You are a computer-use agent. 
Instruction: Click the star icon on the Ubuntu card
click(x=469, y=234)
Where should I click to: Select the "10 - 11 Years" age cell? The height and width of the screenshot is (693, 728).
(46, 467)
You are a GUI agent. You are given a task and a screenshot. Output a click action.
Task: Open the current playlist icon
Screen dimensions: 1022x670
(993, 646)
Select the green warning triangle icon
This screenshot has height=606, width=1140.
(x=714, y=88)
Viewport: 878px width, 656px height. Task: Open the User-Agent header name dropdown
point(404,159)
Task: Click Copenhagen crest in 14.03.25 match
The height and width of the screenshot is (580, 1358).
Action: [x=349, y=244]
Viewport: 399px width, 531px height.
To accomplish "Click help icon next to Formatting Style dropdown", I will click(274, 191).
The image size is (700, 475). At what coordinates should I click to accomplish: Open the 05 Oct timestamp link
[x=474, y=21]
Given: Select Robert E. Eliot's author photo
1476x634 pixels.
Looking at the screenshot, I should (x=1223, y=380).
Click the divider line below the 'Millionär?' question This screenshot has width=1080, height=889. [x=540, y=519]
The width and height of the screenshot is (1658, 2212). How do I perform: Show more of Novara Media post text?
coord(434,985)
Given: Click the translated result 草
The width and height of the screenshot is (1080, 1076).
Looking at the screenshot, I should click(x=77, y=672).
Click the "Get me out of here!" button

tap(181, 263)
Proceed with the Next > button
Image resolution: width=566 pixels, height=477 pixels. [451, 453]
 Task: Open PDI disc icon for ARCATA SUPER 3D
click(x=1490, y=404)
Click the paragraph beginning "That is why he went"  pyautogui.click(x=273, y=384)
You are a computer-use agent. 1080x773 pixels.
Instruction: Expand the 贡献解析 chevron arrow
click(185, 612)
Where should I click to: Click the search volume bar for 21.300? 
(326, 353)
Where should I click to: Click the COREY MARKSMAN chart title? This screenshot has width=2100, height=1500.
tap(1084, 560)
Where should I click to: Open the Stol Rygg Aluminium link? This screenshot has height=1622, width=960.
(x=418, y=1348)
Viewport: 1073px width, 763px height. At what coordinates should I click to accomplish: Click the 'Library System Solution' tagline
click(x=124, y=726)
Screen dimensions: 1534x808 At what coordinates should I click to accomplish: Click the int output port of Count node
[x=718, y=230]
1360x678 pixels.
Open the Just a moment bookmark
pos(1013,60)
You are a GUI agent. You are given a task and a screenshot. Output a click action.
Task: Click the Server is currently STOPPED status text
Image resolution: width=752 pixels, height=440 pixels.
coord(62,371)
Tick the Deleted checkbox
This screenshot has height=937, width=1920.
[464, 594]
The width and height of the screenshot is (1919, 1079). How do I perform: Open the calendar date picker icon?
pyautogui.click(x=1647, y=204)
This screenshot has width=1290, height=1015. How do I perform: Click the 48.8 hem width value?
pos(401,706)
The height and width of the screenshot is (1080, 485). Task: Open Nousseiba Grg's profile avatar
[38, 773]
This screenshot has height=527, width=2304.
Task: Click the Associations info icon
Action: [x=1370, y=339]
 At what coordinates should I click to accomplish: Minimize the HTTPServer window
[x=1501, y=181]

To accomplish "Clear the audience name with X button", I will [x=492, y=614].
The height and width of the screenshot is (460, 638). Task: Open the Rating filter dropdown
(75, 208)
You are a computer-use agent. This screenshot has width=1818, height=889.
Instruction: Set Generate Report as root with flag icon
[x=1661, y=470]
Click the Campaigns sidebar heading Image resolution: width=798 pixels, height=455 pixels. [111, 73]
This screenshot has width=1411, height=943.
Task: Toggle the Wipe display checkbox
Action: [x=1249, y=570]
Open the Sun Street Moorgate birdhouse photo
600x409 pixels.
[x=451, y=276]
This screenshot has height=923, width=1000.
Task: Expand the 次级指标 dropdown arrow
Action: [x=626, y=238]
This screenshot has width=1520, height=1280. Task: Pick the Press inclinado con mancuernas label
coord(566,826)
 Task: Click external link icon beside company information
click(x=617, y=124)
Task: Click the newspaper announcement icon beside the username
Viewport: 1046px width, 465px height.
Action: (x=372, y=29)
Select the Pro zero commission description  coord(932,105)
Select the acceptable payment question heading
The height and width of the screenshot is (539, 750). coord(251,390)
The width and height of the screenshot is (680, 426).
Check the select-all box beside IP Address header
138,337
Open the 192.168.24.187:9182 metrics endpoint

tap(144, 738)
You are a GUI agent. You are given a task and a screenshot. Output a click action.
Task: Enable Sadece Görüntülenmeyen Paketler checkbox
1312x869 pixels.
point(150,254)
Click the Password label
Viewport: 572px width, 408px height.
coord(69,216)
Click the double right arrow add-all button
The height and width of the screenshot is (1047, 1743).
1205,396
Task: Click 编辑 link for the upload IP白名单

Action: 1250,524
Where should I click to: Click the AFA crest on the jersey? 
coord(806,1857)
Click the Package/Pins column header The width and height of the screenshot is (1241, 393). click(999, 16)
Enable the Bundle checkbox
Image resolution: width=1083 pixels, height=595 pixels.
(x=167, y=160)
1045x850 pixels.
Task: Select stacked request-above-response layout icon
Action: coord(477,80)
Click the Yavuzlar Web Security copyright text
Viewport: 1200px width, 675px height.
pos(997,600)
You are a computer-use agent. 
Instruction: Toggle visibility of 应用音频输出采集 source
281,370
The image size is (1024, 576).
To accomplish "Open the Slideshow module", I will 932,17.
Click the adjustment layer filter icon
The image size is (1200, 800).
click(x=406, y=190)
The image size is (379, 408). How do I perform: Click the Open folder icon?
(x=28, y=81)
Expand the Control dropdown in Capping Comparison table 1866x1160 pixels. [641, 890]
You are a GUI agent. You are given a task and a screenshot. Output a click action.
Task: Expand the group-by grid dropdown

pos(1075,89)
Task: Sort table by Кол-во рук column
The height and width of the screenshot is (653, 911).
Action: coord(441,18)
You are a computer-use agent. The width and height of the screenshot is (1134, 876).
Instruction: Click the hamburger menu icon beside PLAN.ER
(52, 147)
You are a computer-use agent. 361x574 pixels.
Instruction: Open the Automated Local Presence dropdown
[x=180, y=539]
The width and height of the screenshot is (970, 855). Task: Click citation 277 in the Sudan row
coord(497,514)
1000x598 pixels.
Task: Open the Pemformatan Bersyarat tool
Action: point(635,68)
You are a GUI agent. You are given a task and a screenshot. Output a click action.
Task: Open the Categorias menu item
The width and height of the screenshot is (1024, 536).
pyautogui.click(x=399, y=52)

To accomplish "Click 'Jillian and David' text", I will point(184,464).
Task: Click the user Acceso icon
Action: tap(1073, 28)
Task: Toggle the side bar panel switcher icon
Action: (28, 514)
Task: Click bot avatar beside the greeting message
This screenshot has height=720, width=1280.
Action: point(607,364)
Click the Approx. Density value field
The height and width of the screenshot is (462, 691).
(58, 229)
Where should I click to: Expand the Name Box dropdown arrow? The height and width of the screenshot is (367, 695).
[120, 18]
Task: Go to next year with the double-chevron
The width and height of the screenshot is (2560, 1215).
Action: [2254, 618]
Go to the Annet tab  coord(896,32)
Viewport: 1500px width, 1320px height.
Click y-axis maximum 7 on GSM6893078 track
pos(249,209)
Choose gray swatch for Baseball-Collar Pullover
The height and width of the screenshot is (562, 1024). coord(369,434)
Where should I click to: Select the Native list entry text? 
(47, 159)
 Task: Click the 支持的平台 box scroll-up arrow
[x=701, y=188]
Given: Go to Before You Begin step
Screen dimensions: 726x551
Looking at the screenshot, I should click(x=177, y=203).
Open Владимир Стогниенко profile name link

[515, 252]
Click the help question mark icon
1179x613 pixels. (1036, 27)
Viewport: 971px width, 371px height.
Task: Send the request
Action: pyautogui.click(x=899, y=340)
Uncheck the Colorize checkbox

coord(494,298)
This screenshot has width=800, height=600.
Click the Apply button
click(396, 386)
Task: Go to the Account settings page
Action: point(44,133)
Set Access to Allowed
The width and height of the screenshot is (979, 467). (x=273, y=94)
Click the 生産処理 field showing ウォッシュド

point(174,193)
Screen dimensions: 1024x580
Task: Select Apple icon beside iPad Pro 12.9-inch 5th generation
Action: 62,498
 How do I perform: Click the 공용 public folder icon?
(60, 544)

* EXERCISE AIM: Among the records, find all lines that include the string "computer" and return them.

* EXERCISE SOLUTION:
You are a computer-use agent. 
You are a computer-use agent. 1080x773 pixels.
You are a computer-use agent. This screenshot has width=1818, height=889.
You are a computer-use agent. 
You are a computer-use agent. The width and height of the screenshot is (1134, 876).
You are a computer-use agent. 361x574 pixels.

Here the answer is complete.